Recommendations to reduce cognitive overload
1. Limit interruptions
Develop interruption guidelines: Develop interruption guidelines about appropriate interruptions and educate staff about the harms of unnecessary interruptions.
Assign tasks that cause frequent interruptions to one team member: Assign tasks that cause frequent interruptions (e.g., transfers/lab follow-up) to one team member per shift and realign other tasks so that the assigned team member can focus on only those tasks.
- Sturdy Memorial Hospital (case study)
- Triage ECG intervention – Rebel EM (resource)
Set off-limit times/zones for clinicians during critical times: Set certain off-limit times/zones for clinicians during critical times, such as medication prescribing and administration, sign-off and discharge to enable more reliable execution of these critical tasks.
- St. Anne’s Hospital (case study)
Use tools for communication of non-urgent messages: Tools like an electronic whiteboard or secure text applications allow clinicians to check messages when they have the opportunity rather than breaking their task.
- Sturdy Memorial Hospital (case study)
2. Support all members of the care team to practice at the top of his/her license
Implement a scribe program: Medical scribes assist with documentation, reducing the amount of time physicians must spend at the EHR and increasing time for direct patient care. Emergency departments may use scribes to document, perform order entry, admit/discharge, request consults, pull-up prior patient data, and alert providers to new/ important information.
- UMass Memorial Health Care (case study)
Use the pharmacy team: The pharmacy team may assist with medication selection and safety, care of critically ill patients, antimicrobial stewardship, and calculation of weight-based dosing.
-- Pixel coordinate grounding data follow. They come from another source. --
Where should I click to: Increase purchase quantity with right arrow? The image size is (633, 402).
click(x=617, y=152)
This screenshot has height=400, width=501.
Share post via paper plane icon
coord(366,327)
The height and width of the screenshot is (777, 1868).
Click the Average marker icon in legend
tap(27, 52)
Studies show that having a pharmacist on-staff in the ED may reduce medication errors by two-thirds.
Use pharmacy technicians: Use pharmacy technicians to complete medication histories and medication reconciliation. This has been shown to both increase accuracy of medication histories and reduce medication errors by as much as half.
Use paramedics within the ED: Use paramedics within the ED to complete tasks such as triage, starting IVs, and offloading patients from arriving Emergency Medical Services units.
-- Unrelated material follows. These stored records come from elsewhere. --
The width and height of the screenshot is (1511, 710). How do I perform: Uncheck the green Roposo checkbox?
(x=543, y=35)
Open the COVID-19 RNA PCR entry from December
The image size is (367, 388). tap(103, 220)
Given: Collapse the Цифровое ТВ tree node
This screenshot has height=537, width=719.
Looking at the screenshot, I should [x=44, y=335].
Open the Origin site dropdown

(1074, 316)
- Lowell General Hospital (case study)
3. Adopt and actively promote the use of cognitive job aids
Identify and implement key clinical pathways: Identify and implement key clinical pathways that are up-to-date and readily accessible to clinicians to help guide triage and treatment of patients.
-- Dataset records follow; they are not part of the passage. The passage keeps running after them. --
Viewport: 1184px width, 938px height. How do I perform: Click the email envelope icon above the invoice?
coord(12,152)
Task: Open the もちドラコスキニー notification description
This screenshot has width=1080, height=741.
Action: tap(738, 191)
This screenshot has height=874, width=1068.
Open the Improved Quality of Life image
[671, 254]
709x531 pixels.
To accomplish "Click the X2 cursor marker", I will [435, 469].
- UMass Memorial Health Care (case study)
Use kits or carts: Use kits or carts for select procedures to reduce the need for hunting and fetching of materials and equipment, enabling providers to stay focused on performing the procedure.
- Baystate Medical Center (case study)
- Lowell General Hospital (case study)
Implement checklists: Implement checklists for use during procedures that are high-risk but infrequently performed to reduce the risk of complications.
- Boston Children's Hospital (case study)
- An Intubation Checklist for Emergency Department Physicians – ACEP Now (resource)
4. Optimize use of the electronic health records (EHR) system
Adopt only clinically validated EHR reminders: Adopt only clinically validated EHR reminders to prevent interruptions that are clinically meaningless and poorly targeted.
Consult with clinical end-users of EHR systems: Consult with clinical end-users of EHR systems during development and implementation of EHR systems
- Beth Israel Lahey Health (case study)
Establish an EHR governance structure: Establish an EHR governance structure to consult with clinical end-users, monitor use of alerts and complete a periodic reassessment to ensure that they are clinically appropriate and relevant.
- Beth Israel Lahey Health (case study)
- Beth Israel Deaconess Clinical Informatics Committee Charter (resource)
5. Adopt a team-based approach
Use team huddles: Use huddles at key times to ensure communication of important information.
- Baystate Medical Center (case study)
- Cambridge Health Alliance (case study)
- Course module: Implementing a daily team huddle – American Medical Association (resource)
- Video: Safety Huddles in the ED – MedStar Health (resource)
Promote awareness among team members of each other: Make sure team members are aware of each others' identified roles/ responsibilities and experience level.
6. Support clinical staff in engaging in self-care
Implement a peer support program
Use hospital wellness resources: Use hospital wellness resources to provide specific support to ED clinical teams.
- Berkshire Health Systems (case study)
- Being Well in Emergency Medicine: ACEP’s Guide to Investing in Yourself (resource)
- MHA’s Caring for the Caregiver (resource)
Adopt scheduling strategies that allow ED clinical teams time to meet basic needs: Clinical teams need scheduled time for meals, restroom breaks and lactation.